I’m usually not the type of person to walk into a room and hover on the sidelines of a mingling crowd, prepared to wait to be spoken to before engaging in conversation. Usually it’s the opposite; I feel more at ease after I go up to a friendly-looking face and strike up a discussion. Doing this makes social events where I don’t know any of the other attendees much more enjoyable. But ever since arriving at Oxford last year, I’ve felt the urge to rein in that habit a little, primarily for one reason – the minute I open my mouth, I’m going to be marked as an “other”. My lack of a British accent will betray me, as I introduce myself in my native American tongue.
Most students at Oxford would be quick to say that they don’t view international students any differently than their compatriots, that it’s ridiculous to feel like I’ve got something to hide. And in theory, they’re right – most of my best friends at Oxford are other British undergraduates, and aside from the occasional friendly snicker or two when I pronounce something the American way, we’ve managed to get past most of our linguistic differences after more than a year together. However, most new people I meet, no matter how subconsciously they do it, instantly project a generic image of Americanism onto me before I’ve said anything about myself other than my name.
Inevitably, on discovering that I hail from across the pond, I will be asked several questions in rapid succession, which although they may vary slightly in wording, never fail to stray from a few key points. First, I will be asked where in America I am from; I will then say Connecticut, a town about an hour from Manhattan, where I was born.
Subsequently, I will either be asked where Connecticut is (if the person I’m speaking to did not hear the second bit – everyone seems to know where New York City is) or, my new acquaintance will begin to gush about someone they know who lives in New York and ask whether I know them. The answer is, for future reference, most likely no; the same goes for those who say they have friends or family in Arizona or North Carolina; chances are, I have not been to that town or met anyone from that school, unless the town is in New England or the school is in New York.

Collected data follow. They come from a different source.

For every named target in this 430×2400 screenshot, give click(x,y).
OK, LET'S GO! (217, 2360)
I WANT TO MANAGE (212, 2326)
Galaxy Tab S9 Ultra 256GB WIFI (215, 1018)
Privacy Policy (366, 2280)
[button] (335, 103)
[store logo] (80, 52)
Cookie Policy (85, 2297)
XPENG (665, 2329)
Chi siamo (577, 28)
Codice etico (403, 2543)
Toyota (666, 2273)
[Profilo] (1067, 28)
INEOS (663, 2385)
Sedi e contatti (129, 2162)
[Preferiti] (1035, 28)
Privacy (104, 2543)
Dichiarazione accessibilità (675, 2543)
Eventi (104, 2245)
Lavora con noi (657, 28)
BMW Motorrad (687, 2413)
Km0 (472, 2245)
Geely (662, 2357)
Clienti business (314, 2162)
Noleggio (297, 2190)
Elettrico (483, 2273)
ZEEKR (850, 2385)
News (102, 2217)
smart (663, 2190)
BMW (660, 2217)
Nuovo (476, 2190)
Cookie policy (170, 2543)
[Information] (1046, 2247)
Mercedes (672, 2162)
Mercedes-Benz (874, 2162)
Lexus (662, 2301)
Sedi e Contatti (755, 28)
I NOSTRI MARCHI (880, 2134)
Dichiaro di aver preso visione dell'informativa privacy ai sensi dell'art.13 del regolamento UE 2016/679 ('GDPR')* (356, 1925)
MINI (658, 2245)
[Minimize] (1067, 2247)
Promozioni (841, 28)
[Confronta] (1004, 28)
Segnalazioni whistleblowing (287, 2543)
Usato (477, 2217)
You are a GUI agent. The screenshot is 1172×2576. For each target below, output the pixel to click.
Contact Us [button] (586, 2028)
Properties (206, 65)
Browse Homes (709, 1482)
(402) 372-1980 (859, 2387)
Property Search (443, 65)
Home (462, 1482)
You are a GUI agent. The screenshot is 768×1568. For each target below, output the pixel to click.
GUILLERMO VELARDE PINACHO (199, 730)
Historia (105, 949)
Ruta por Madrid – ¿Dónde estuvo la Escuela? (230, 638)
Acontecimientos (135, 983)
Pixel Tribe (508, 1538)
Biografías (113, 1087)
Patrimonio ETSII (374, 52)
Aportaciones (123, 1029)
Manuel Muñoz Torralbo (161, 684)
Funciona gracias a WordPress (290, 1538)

Then, of course, I will be asked where I’m studying abroad from, since the vast majority of Americans engaged in undergraduate study are of course students at universities in the United States taking a year abroad. I’m still surprised at the disbelief which sometimes flashes across someone’s face when I explain that I am a “real” student, reading for a degree in history at an “actual” college (and I’m not making exceptions for Americans here who are studying abroad, either – they’re often the most disbelieving of all!)
By this time, several words will have been exchanged, and my new acquaintance will invariably comment on the fact that my accent does not sound like a “typical American” accent. No, it does not; I am from a state where residents posses neither southern twangs nor nasal outer-borough screeches, no hint of Boston or the Rocky Mountains or California discernible in my voice. In my nation, a place Winston Churchill termed “this great novel land of yours which sticks up out of the Atlantic,” there are many accents, and many voices, and mine is distinct only in its failure to fulfil any stereotype.
But I’m perfectly content with the tone of my American tongue. In fact, though reflex may hint otherwise, I don’t really feel the need to hide anything. After all, once the initial onslaught of familiar questions is past, I’m treated just like everyone else – until the discussion turns to American politics, that is. And when that happens, I can’t guarantee anything.